The term algae can refer to microalgae, cyanobacteria (the so-called "blue-green algae"), and macroalgae (or seaweed). As a first approximation, the composition of algal biomass is similar to that of conventional plant biomass, with both containing primarily lipids, carbo­hydrates, and protein. However, unlike conventional plant crops, algae lack the structural component lignin. This can be viewed as advantageous in the separation of more valuable carbohydrates from less valuable lignin, which is often complicated and resource intensive. Also, algae are commonly cultured under dilute conditions, and whereas this results in the need for extensive dewatering, it also allows for growth conditions to be tweaked to meet market demands in real time (Foley et al., 2011).

Unlike plants that contain predominantly cellulose Ip (monoclinic crystalline form), algal cells contain cellulose Ia (triclinic crystalline form) (Hayashi et al., 1997; Atalla and Van der Hart, 1984). The latter form contains weaker hydrogen bonding resulting from spatial ar­rangement of individual cellulose chains with respect to one another. Carbohydrate profiles of algae and terrestrial plants also differ significantly. Both groups contain hemicelluloses— heterogeneous polysaccharide composed of pentoses, mainly xylose, that can be utilized for fermentative bioethanol production. In addition, algae contain various contents of other heteropolysaccharides that are largely species-dependent. Red seaweeds, for example, are mainly composed of polymers of modified galactose: carrageenan and agar. The major cell wall component of red algae K. alvarezii is j-carrageenan (Khambhaty et al., 2012; Meinita et al., 2012), a linear, sulphated polysaccharide composed of galactose that cannot be directly metabolized to ethanol. Another rhodophyte, Gelidium amansi, is predominantly composed of agar (Kim et al., 2011), a polysaccharide composed of D — and L-galactose derivatives. Brown algae of Laminaria sp. (Adams et al., 2009; Horn et al., 2000; Kim et al., 2011), on the other hand, are rich in mannitol and contain large quantities of laminaran, a polysaccharide composed of 1,3 linked and 1,6 linked glucopyranose units terminated with D-mannitol. These sugars and sugar alcohols could be an additional pool of carbohydrates when combined with an appro­priate conversion scheme. Besides these heteropolysaccharides, both micro — and macroalgae store their reserves as starch. The highest contents of starch were reported for microalgae C. reinhardtii UTEX90 (Choi et al., 2010; Nguyen et al., 2009) and reached as much as 35-45% of dry cellular weight (Daroch et al., 2012).

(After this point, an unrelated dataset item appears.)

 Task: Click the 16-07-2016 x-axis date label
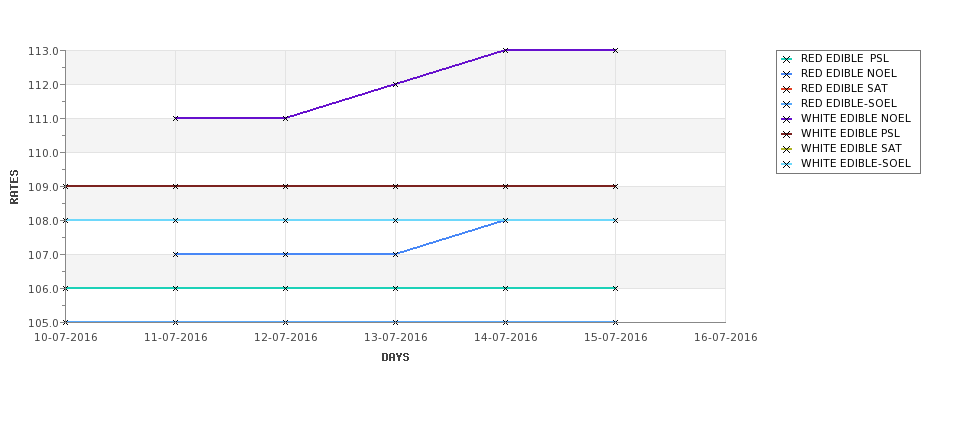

In addition to fungible biofuels, a variety of biofuels and products can be generated using algae precursors. There are several aspects of algal biofuel production that have com­bined to capture the interest of researchers and entrepreneurs around the world: (1) high per-acre productivity, (2) nonfood-based feedstock resources, (3) use of nonproductive, nonarable land, (4) utilization of a wide variety of water sources (fresh, brackish, saline, marine, produced, and waste water), (5) production of both biofuels and valuable coprod­ucts, and (6) potential recycling of CO2 and other nutrient waste streams (Varfolomeev and Wasserman, 2011).